■ Work instructions: Take the records below from their first line through the line holding "Task: Click the Contacts warning alert badge", and set each of those lines down exactly, without pictures.

### Task material ###

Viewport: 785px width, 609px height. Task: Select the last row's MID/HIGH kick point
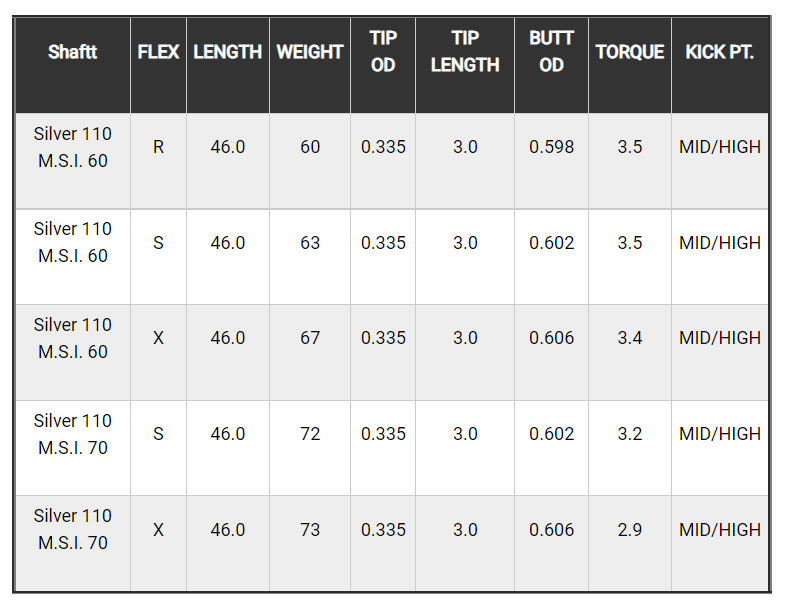pos(720,530)
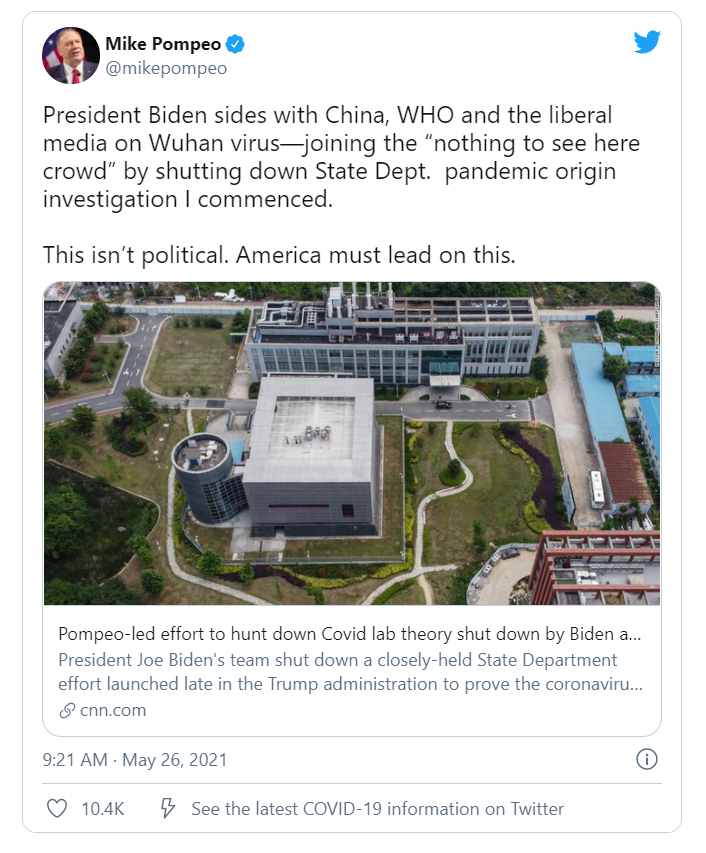
Task: Follow the cnn.com source link
Action: click(x=113, y=710)
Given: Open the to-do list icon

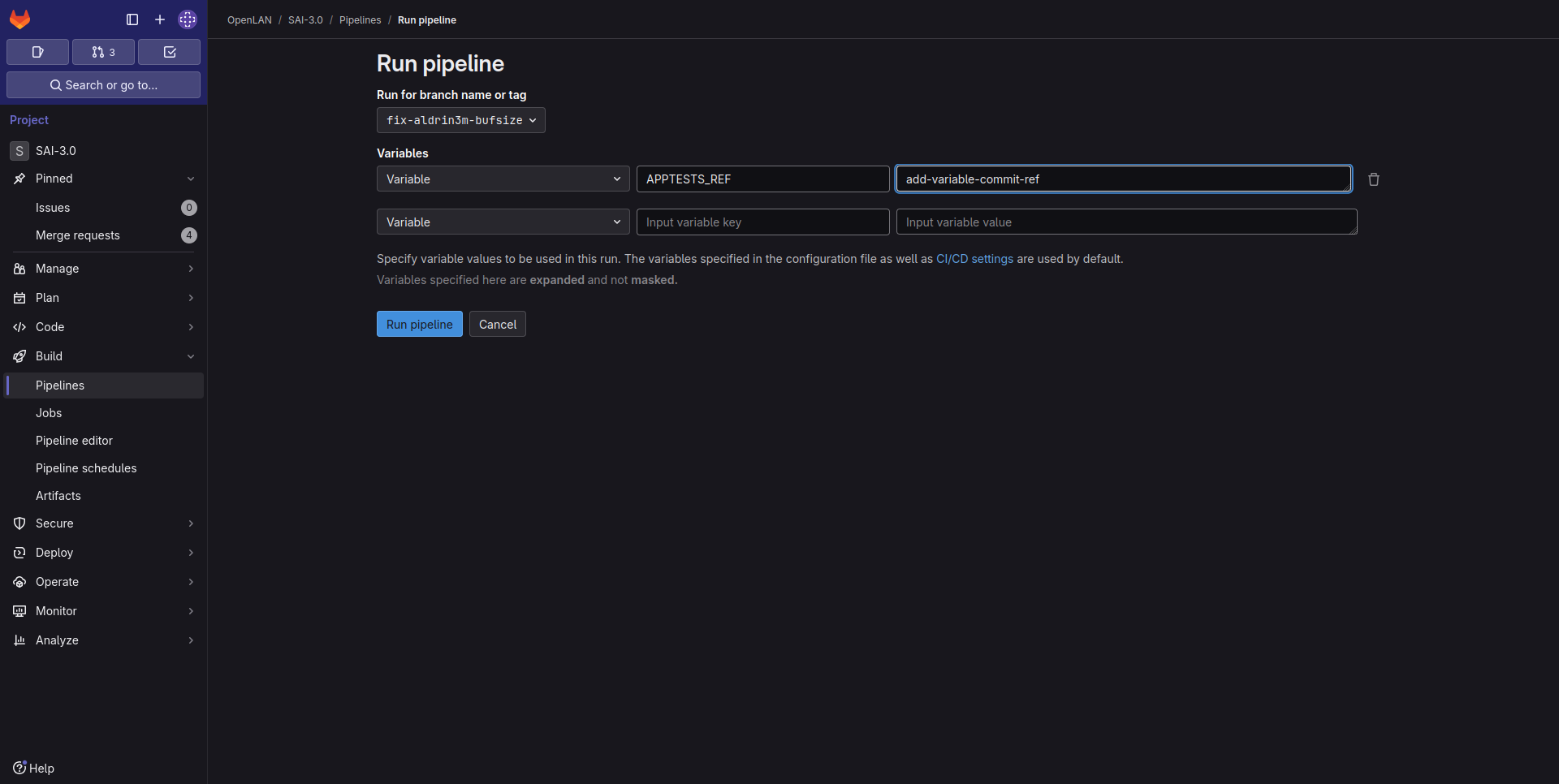Looking at the screenshot, I should click(169, 52).
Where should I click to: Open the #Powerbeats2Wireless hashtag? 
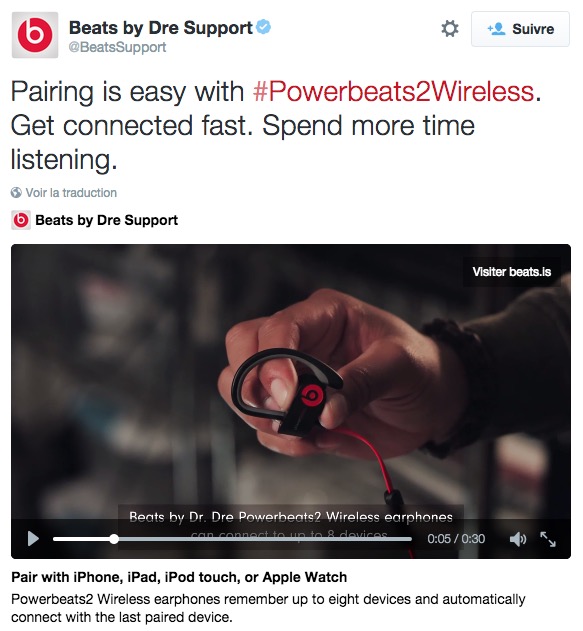[394, 92]
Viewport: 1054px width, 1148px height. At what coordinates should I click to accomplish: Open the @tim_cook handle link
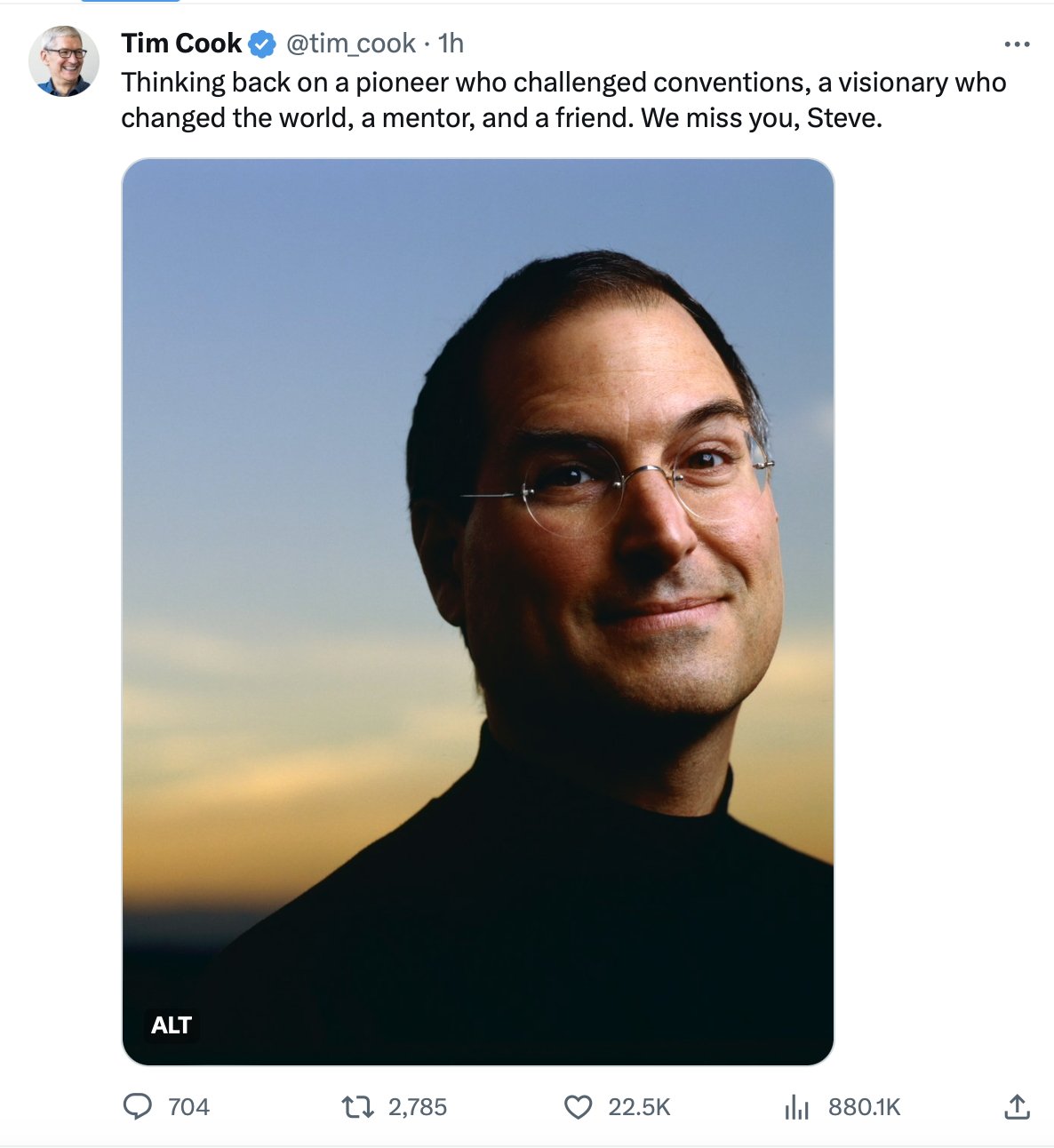[x=350, y=43]
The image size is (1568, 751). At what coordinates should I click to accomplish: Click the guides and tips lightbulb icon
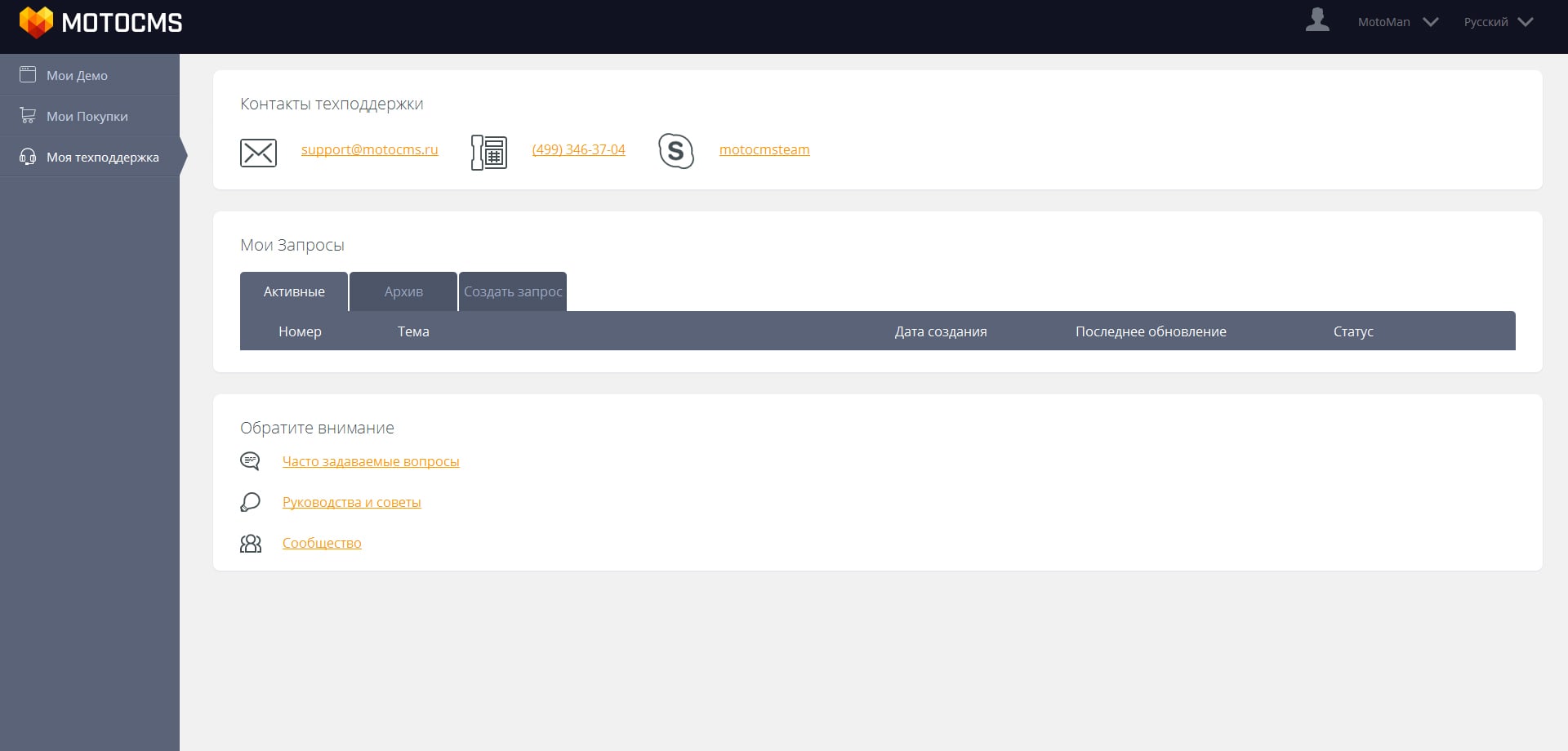[x=250, y=502]
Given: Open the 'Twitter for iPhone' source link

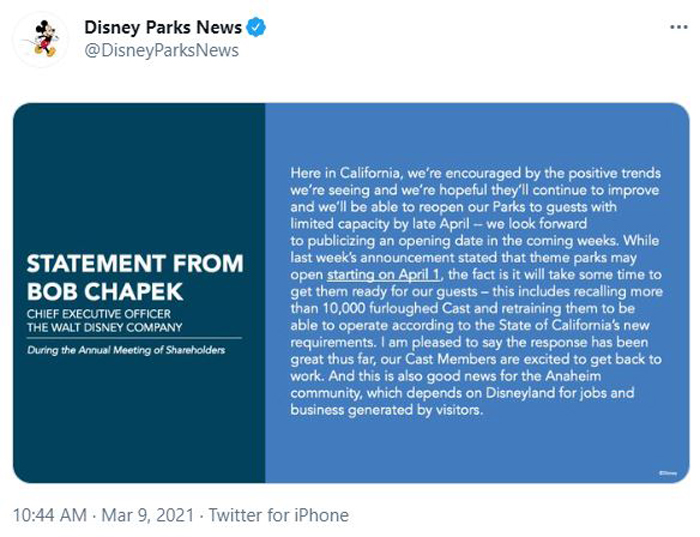Looking at the screenshot, I should pyautogui.click(x=279, y=515).
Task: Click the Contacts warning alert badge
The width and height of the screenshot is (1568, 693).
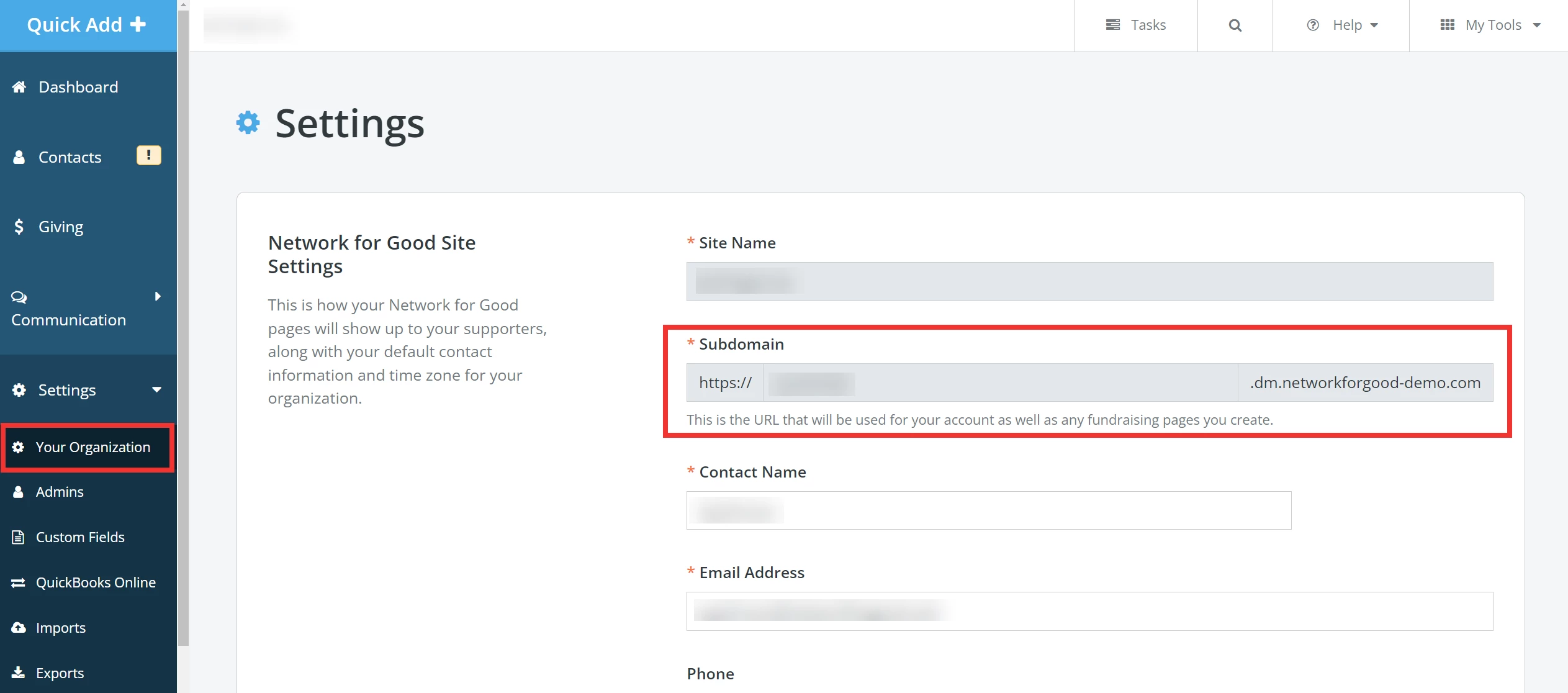Action: coord(148,155)
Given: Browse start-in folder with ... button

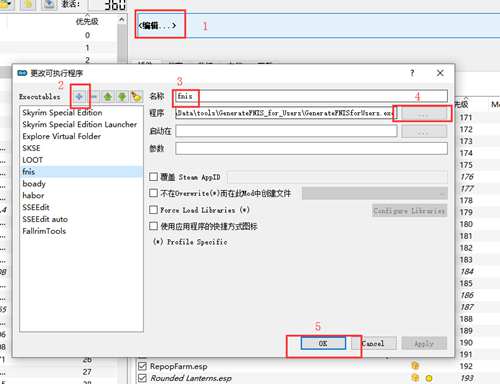Looking at the screenshot, I should point(424,132).
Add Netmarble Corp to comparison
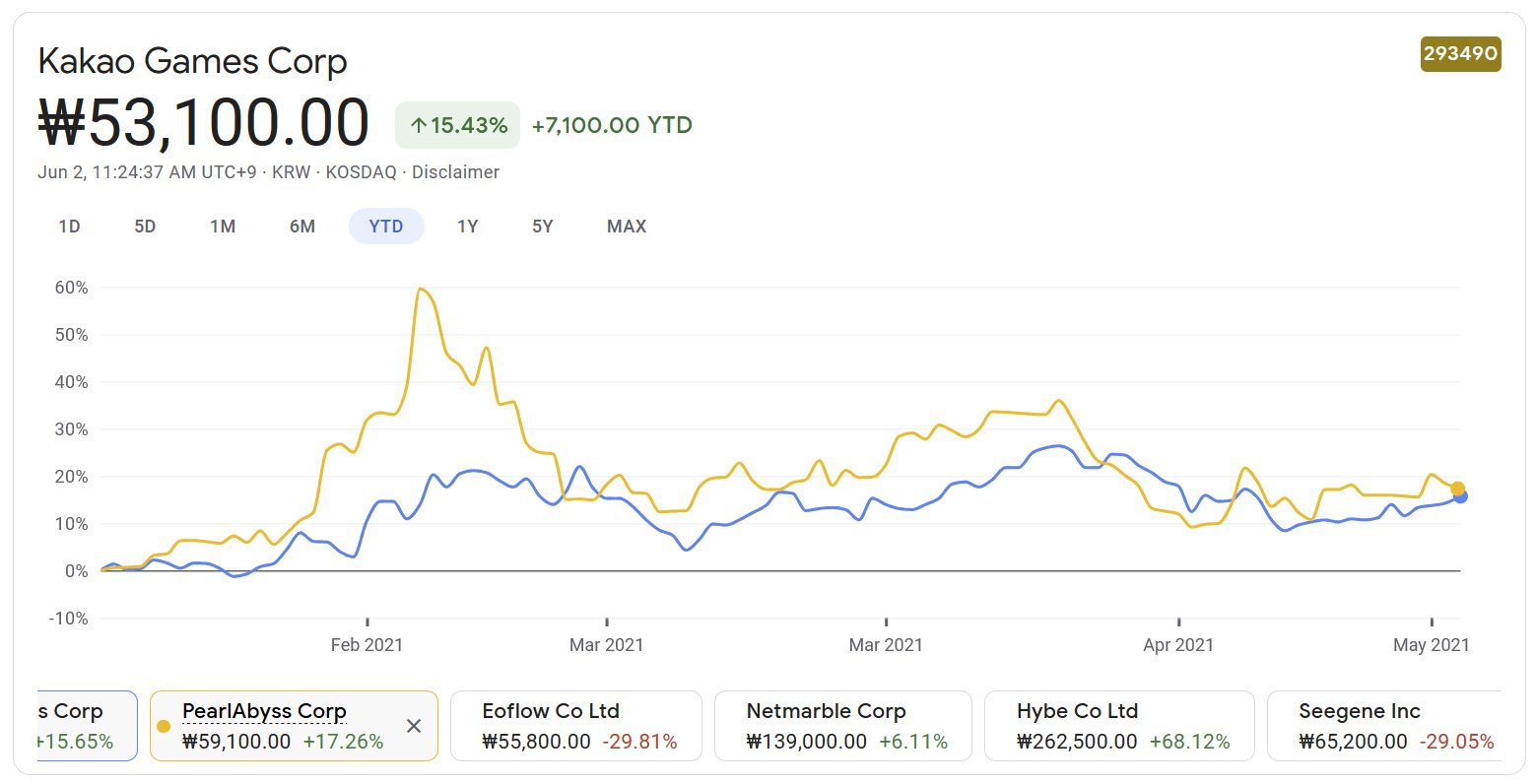1537x784 pixels. (x=842, y=726)
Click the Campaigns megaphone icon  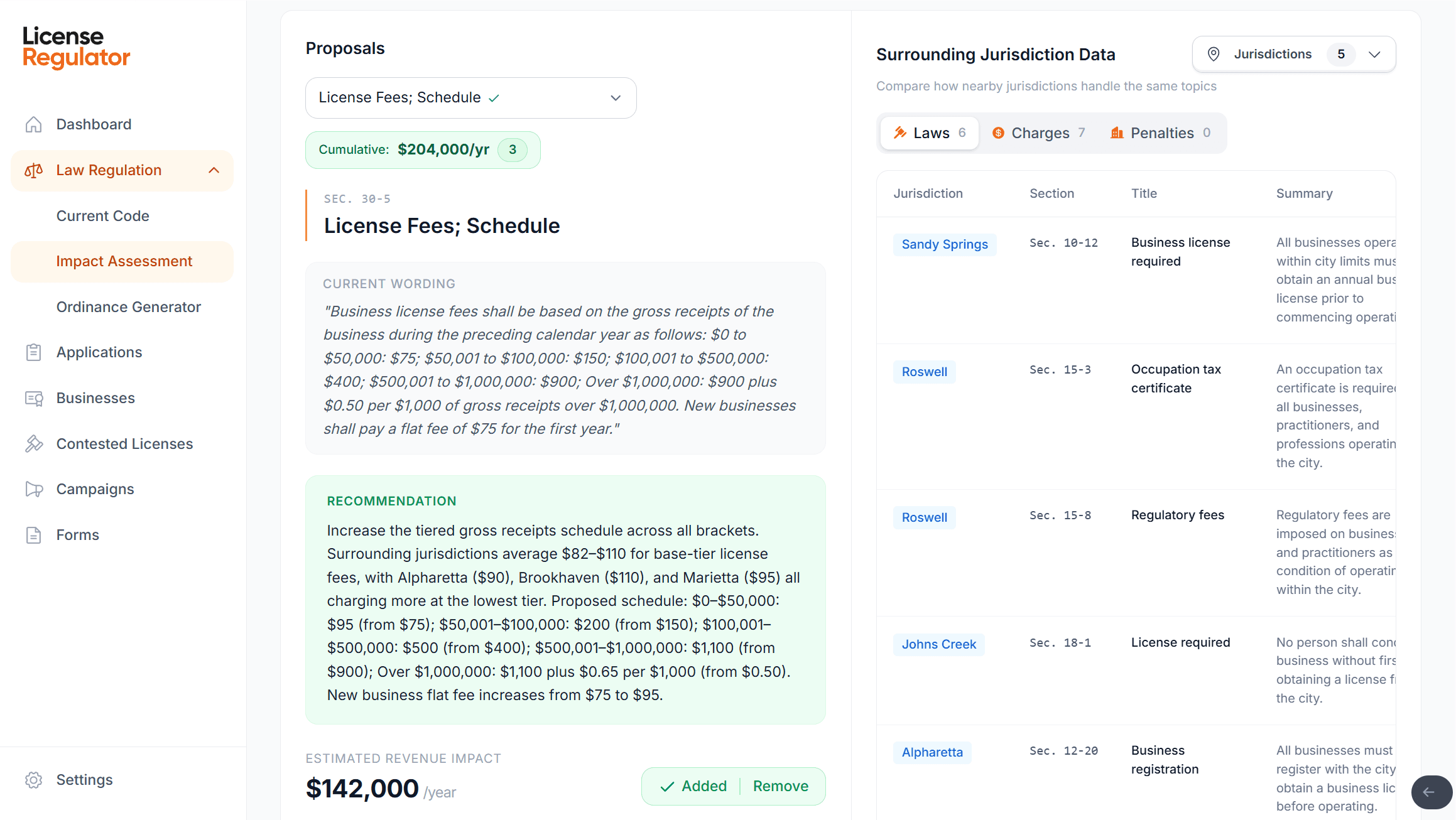click(33, 489)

###

■ Answer to the exercise:
Viewport: 785px width, 609px height. Task: Select the last row's MID/HIGH kick point
pos(720,530)
Task: Follow the cnn.com source link
Action: click(x=113, y=710)
Given: Open the to-do list icon

Looking at the screenshot, I should click(169, 52).
Where should I click to: Open the #Powerbeats2Wireless hashtag? 
[394, 92]
Viewport: 1054px width, 1148px height. At what coordinates should I click to accomplish: Open the @tim_cook handle link
[x=350, y=43]
The image size is (1568, 751). At what coordinates should I click to accomplish: Click the guides and tips lightbulb icon
[x=250, y=502]
Given: Open the 'Twitter for iPhone' source link

Looking at the screenshot, I should pyautogui.click(x=279, y=515).
Task: Click the Contacts warning alert badge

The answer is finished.